(Stored data)
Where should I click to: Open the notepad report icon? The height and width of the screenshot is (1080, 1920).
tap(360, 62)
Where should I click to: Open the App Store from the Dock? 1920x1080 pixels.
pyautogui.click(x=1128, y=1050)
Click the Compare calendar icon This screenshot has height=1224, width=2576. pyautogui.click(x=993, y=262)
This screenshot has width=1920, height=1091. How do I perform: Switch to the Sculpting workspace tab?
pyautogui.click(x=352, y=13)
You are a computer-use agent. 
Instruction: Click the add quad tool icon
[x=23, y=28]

Problem to solve » The response should be an exact copy of every line above.

Expected answer »
Where should I click to: Open the notepad report icon? The height and width of the screenshot is (1080, 1920).
tap(360, 62)
Where should I click to: Open the App Store from the Dock? 1920x1080 pixels.
pyautogui.click(x=1128, y=1050)
Click the Compare calendar icon This screenshot has height=1224, width=2576. pyautogui.click(x=993, y=262)
This screenshot has width=1920, height=1091. How do I perform: Switch to the Sculpting workspace tab?
pyautogui.click(x=352, y=13)
You are a computer-use agent. 
Instruction: Click the add quad tool icon
[x=23, y=28]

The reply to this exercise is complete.